Stated goal 1
Copy the entries character for character, from the line with "Дилетант (314, 2420)" up to and including the final line of the entries.

Source passage
Antonio’s character fits into Aristotle’s chariot model as the white horse. He is kind and generous soul to those he loves, and his love for Bassanio leads him to borrow money that he didn’t have so that his closest friend might have the means to pursue the love of the maiden, Portia. Antonio appears to value friendship above all else. In borrowing this money, he agrees to pay a ludicrous fee of a pound of flesh to Shylock should he fail to make the payment on time, betting his life on a gambol of fortune amassed in several ships at sea. He is blindly base and rude to those he would consider his enemies, an action that is opposite to how he treats those he loves. These actions are led by a strong sense of right and wrong, a distinct division of “us and them” as friends or enemies based on a shared or conflict in beliefs or ethics. Consider what he says about Shylock and to him in Act I, scene III:

ANTONIO:                           Mark you this, Bassanio, the devil can cite Scripture for his purpose. An evil soul producing holy witness is like a villain with a smiling cheek, a goodly apple rotten at heart. O, what a goodly outside falsehood hath!

                           And later,                             

ANTONIO:           I am like to call the so again, to spet on thee again, to spurn thee, too. If thou wilt lend this money, lend it not to as to thy friends, for when did friendship take a breed for barren metal of his friend? But lend it rather to thine enemy, who if he break, thou mayst with better face extract the penalty.

Stated goal 2
In the passage on Antonio, condense the paragraph that begins "Antonio's character fits into Aristotle's chariot model" into a short bulleted list that keeps its main facts.

Input for this task
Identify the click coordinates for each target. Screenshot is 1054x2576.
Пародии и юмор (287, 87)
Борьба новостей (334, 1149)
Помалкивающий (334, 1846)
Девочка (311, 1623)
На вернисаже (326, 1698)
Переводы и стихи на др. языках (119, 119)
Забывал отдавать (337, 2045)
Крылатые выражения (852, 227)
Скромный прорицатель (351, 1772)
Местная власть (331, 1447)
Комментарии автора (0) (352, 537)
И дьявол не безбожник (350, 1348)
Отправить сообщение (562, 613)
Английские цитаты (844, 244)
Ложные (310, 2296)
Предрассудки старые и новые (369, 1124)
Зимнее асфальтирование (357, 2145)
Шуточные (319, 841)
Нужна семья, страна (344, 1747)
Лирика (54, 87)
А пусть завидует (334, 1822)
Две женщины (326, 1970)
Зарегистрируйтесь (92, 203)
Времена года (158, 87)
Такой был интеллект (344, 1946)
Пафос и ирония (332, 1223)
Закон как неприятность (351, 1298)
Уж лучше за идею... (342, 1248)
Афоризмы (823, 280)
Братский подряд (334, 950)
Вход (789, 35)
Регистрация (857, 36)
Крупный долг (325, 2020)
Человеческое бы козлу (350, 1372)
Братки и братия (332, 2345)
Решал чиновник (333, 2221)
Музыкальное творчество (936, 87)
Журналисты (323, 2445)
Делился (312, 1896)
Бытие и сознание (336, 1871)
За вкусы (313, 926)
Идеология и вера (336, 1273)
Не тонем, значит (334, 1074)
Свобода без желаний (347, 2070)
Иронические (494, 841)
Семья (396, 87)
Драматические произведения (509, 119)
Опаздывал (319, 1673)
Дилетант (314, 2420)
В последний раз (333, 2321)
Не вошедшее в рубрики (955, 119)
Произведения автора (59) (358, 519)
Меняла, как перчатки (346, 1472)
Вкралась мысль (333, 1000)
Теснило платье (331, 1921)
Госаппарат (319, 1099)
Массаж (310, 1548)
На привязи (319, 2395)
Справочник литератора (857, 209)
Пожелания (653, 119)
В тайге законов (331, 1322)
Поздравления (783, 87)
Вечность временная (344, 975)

Exercise solution 1
Дилетант (314, 2420)
В последний раз (333, 2321)
Не вошедшее в рубрики (955, 119)
Произведения автора (59) (358, 519)
Меняла, как перчатки (346, 1472)
Вкралась мысль (333, 1000)
Теснило платье (331, 1921)
Госаппарат (319, 1099)
Массаж (310, 1548)
На привязи (319, 2395)
Справочник литератора (857, 209)
Пожелания (653, 119)
В тайге законов (331, 1322)
Поздравления (783, 87)
Вечность временная (344, 975)

Exercise solution 2
- Antonio fits Aristotle's chariot model as the white horse.
- He is kind and generous to those he loves.
- Out of love for Bassanio, he borrows money he doesn't have so that Bassanio can pursue Portia.
- He appears to value friendship above all else.
- He agrees to pay Shylock a pound of flesh if he fails to repay on time, betting his life on a fortune held in several ships at sea.
- He is base and rude to those he considers enemies, the opposite of how he treats those he loves.
- A strong sense of right and wrong guides him, dividing people into friends and enemies according to shared or conflicting beliefs and ethics.